GIVEN DATA Start Marker
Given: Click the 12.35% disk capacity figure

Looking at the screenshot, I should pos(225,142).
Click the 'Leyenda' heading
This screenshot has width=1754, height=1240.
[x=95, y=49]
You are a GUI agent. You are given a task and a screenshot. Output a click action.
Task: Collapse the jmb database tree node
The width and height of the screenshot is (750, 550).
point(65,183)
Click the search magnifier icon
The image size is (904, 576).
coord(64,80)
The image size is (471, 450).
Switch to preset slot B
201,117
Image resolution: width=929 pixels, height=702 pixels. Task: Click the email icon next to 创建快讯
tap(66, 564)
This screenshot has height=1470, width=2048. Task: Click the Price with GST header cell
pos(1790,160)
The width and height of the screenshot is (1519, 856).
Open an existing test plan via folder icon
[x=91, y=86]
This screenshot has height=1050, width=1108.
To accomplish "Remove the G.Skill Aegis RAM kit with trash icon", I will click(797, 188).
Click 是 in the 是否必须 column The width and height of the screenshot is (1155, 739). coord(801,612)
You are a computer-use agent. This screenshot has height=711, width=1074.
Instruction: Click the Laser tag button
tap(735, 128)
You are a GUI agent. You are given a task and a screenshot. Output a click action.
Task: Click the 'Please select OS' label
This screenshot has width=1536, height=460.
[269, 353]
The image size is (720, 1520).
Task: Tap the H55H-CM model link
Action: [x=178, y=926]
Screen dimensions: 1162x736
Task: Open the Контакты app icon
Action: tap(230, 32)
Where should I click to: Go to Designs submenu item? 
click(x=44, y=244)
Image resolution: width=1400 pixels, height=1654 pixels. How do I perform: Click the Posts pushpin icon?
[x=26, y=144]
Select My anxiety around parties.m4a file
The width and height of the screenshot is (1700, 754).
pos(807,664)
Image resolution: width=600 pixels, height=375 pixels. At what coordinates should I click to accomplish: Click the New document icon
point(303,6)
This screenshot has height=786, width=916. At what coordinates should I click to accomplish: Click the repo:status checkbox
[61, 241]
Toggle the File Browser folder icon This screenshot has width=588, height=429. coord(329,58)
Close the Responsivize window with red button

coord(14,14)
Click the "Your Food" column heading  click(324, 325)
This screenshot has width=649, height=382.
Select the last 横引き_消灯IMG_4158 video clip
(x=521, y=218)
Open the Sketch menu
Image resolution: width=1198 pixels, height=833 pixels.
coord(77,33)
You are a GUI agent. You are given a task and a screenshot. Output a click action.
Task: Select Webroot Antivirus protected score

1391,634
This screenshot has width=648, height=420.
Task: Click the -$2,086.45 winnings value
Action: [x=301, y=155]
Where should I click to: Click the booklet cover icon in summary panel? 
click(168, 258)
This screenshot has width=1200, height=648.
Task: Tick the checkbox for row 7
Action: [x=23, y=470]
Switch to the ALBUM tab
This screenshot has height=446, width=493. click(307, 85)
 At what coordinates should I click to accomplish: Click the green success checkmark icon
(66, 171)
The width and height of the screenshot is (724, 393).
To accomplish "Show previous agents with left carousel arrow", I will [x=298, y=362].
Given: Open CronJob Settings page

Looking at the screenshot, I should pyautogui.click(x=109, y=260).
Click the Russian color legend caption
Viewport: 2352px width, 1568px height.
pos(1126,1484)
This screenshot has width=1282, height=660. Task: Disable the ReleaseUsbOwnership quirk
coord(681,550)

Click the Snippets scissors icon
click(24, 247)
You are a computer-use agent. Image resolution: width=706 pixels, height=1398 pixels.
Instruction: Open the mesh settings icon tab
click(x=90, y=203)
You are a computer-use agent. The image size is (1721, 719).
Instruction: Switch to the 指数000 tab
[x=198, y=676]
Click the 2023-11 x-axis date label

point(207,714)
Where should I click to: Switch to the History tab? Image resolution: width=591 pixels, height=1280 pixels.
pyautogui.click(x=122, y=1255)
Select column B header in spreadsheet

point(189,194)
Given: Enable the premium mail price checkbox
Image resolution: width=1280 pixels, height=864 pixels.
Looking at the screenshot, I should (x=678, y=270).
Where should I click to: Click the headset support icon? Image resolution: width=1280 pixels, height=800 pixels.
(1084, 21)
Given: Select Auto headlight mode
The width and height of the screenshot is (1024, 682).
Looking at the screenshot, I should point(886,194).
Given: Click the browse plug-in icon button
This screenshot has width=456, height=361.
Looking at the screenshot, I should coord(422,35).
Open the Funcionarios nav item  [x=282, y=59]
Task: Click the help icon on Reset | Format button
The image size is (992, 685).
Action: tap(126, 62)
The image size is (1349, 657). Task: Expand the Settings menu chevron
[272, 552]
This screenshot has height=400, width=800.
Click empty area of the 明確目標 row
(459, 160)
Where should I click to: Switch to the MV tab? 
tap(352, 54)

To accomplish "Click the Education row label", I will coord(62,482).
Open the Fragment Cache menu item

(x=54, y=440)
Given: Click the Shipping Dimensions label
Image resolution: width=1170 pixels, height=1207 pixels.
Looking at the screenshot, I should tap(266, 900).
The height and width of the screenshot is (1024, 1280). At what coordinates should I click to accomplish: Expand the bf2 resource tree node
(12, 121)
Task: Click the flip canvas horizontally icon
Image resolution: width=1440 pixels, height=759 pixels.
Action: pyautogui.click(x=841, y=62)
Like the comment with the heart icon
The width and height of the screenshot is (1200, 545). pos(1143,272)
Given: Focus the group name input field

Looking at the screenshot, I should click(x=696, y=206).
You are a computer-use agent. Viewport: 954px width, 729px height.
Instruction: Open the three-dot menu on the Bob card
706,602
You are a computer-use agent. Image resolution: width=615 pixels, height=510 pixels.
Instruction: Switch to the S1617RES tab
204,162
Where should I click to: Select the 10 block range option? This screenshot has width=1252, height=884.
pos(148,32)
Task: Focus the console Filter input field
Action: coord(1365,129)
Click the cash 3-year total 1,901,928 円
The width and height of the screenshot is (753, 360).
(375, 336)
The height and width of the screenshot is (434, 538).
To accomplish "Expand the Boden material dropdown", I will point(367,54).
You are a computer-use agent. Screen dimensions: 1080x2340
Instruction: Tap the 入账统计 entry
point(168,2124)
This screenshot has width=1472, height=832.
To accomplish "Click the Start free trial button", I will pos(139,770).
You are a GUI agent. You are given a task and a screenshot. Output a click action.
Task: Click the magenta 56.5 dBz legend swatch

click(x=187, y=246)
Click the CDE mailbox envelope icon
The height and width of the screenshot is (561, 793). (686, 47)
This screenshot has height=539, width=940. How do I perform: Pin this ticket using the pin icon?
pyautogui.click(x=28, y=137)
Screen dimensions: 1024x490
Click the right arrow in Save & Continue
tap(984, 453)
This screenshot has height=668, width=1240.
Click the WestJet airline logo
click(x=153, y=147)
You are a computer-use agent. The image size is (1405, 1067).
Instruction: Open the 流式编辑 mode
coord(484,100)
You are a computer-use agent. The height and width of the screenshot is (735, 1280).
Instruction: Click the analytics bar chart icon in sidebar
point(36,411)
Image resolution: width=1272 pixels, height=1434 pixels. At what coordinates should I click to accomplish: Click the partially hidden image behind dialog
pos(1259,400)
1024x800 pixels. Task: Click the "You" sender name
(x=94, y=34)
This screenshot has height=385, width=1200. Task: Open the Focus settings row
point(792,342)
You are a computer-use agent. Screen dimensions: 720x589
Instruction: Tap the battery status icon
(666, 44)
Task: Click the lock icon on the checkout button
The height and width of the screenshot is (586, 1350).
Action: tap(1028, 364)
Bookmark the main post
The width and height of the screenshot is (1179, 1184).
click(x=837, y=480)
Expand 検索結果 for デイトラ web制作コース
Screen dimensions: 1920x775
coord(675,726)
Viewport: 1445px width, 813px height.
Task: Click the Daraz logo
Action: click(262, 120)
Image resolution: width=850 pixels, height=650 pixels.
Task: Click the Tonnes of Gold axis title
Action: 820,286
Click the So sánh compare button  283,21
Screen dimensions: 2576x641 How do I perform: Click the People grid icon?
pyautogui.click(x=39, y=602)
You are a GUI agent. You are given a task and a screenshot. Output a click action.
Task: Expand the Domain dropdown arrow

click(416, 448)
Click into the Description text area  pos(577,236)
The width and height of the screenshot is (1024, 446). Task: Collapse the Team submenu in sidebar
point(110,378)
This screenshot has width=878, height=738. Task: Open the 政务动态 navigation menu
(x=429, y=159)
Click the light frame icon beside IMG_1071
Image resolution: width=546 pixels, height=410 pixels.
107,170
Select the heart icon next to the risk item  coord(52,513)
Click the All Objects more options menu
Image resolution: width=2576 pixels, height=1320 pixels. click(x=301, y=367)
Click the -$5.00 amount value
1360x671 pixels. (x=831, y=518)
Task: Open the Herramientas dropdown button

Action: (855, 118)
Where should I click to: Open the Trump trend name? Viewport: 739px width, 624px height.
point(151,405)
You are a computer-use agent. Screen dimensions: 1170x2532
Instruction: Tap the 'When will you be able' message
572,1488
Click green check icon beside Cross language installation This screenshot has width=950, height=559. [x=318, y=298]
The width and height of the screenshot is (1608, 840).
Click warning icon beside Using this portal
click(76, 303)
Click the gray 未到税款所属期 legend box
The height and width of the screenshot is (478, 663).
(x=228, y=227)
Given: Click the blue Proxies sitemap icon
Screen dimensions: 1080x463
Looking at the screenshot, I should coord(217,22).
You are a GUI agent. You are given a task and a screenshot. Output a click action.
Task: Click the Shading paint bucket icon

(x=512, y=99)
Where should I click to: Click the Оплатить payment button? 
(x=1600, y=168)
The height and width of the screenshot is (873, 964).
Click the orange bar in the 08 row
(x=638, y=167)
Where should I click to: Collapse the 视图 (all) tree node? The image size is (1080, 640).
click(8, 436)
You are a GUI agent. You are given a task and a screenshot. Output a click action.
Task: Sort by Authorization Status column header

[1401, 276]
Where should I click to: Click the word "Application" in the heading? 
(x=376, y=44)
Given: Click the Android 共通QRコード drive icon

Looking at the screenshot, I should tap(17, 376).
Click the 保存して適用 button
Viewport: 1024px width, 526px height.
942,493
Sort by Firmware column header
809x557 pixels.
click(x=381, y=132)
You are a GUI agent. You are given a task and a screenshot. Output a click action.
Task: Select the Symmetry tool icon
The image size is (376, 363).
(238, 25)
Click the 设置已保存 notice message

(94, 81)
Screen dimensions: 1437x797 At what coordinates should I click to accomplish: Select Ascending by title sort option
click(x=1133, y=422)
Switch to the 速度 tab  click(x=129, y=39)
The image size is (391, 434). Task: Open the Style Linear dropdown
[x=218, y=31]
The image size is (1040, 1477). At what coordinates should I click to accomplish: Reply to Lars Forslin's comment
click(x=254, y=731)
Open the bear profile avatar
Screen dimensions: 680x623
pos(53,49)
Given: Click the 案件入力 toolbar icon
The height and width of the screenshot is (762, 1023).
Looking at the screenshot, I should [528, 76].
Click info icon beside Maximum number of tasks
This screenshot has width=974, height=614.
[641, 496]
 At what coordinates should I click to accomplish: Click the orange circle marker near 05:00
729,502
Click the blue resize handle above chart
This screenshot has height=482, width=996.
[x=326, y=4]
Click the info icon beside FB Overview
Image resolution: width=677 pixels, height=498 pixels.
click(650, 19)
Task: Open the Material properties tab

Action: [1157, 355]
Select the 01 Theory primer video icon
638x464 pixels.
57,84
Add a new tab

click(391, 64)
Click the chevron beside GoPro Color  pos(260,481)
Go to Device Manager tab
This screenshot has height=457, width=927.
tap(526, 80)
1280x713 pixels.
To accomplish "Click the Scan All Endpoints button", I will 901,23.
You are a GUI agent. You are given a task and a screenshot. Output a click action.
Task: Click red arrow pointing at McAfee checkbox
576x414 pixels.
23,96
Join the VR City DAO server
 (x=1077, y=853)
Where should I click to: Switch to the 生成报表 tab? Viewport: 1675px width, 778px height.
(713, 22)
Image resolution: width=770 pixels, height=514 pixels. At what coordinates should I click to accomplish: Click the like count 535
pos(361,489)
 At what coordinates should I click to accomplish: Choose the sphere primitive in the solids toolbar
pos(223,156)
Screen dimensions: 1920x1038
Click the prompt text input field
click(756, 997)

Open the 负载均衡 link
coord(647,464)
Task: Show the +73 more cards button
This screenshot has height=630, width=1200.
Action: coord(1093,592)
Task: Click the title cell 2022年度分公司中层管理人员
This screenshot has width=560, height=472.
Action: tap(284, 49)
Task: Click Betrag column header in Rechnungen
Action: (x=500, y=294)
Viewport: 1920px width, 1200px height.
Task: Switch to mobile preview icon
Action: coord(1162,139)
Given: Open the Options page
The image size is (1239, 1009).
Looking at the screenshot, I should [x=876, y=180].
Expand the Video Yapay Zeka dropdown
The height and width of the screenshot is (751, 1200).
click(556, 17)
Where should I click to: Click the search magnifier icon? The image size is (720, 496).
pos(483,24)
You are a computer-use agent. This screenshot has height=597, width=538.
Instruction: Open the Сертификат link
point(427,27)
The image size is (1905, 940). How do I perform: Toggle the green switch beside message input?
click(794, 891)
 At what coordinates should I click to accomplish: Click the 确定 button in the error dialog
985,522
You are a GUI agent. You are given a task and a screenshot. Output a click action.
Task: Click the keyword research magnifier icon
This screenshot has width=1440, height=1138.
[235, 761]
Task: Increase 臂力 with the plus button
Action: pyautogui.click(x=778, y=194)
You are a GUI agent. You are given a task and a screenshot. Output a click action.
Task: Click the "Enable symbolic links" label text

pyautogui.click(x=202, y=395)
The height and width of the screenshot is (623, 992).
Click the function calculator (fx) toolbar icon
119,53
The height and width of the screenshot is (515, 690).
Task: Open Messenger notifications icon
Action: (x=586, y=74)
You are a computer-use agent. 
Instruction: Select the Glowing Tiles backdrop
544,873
GIVEN DATA End Marker
■ EXERCISE: What is the number of lines in the entries above that include the word "blue"? Answer with that number alone.

■ EXERCISE RESULT: 2